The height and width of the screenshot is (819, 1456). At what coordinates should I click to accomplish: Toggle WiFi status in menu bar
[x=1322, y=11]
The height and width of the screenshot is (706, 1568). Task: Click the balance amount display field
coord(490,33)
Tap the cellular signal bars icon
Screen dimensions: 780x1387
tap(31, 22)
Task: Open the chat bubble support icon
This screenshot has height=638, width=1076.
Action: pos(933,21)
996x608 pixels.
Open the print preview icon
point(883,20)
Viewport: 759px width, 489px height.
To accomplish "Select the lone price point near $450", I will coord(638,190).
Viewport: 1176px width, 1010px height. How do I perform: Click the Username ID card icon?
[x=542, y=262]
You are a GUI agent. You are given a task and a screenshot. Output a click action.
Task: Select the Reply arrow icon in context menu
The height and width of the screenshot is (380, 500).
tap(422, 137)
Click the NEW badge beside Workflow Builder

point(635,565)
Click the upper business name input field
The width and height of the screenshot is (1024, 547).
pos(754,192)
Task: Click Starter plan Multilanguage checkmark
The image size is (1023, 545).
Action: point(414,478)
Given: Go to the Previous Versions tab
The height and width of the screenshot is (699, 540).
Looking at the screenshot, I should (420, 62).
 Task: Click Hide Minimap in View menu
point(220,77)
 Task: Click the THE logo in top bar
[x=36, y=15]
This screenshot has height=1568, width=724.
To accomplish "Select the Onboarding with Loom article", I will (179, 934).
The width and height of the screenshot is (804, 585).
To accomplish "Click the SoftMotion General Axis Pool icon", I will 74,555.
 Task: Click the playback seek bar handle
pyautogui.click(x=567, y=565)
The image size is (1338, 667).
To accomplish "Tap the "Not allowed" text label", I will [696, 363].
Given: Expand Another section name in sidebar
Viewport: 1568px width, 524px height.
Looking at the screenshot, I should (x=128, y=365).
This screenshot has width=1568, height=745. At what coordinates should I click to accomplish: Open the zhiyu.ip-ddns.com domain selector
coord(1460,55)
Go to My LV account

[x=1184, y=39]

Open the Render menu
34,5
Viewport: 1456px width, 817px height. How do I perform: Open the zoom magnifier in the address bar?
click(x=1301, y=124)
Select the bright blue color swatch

※

--- WHAT IS BEING ASKED ---
Retype all of the entries precisely as they are.

--- SOLVED EXERCISE ---
The height and width of the screenshot is (819, 1456). At what coordinates should I click to accomplish: Toggle WiFi status in menu bar
[x=1322, y=11]
The height and width of the screenshot is (706, 1568). Task: Click the balance amount display field
coord(490,33)
Tap the cellular signal bars icon
Screen dimensions: 780x1387
tap(31, 22)
Task: Open the chat bubble support icon
This screenshot has height=638, width=1076.
Action: pos(933,21)
996x608 pixels.
Open the print preview icon
point(883,20)
Viewport: 759px width, 489px height.
To accomplish "Select the lone price point near $450", I will coord(638,190).
Viewport: 1176px width, 1010px height. How do I perform: Click the Username ID card icon?
[x=542, y=262]
You are a GUI agent. You are given a task and a screenshot. Output a click action.
Task: Select the Reply arrow icon in context menu
The height and width of the screenshot is (380, 500).
tap(422, 137)
Click the NEW badge beside Workflow Builder

point(635,565)
Click the upper business name input field
The width and height of the screenshot is (1024, 547).
pos(754,192)
Task: Click Starter plan Multilanguage checkmark
The image size is (1023, 545).
Action: point(414,478)
Given: Go to the Previous Versions tab
The height and width of the screenshot is (699, 540).
Looking at the screenshot, I should (420, 62).
 Task: Click Hide Minimap in View menu
point(220,77)
 Task: Click the THE logo in top bar
[x=36, y=15]
This screenshot has height=1568, width=724.
To accomplish "Select the Onboarding with Loom article", I will (179, 934).
The width and height of the screenshot is (804, 585).
To accomplish "Click the SoftMotion General Axis Pool icon", I will 74,555.
 Task: Click the playback seek bar handle
pyautogui.click(x=567, y=565)
The image size is (1338, 667).
To accomplish "Tap the "Not allowed" text label", I will [696, 363].
Given: Expand Another section name in sidebar
Viewport: 1568px width, 524px height.
Looking at the screenshot, I should (x=128, y=365).
This screenshot has width=1568, height=745. At what coordinates should I click to accomplish: Open the zhiyu.ip-ddns.com domain selector
coord(1460,55)
Go to My LV account

[x=1184, y=39]

Open the Render menu
34,5
Viewport: 1456px width, 817px height. How do I perform: Open the zoom magnifier in the address bar?
click(x=1301, y=124)
Select the bright blue color swatch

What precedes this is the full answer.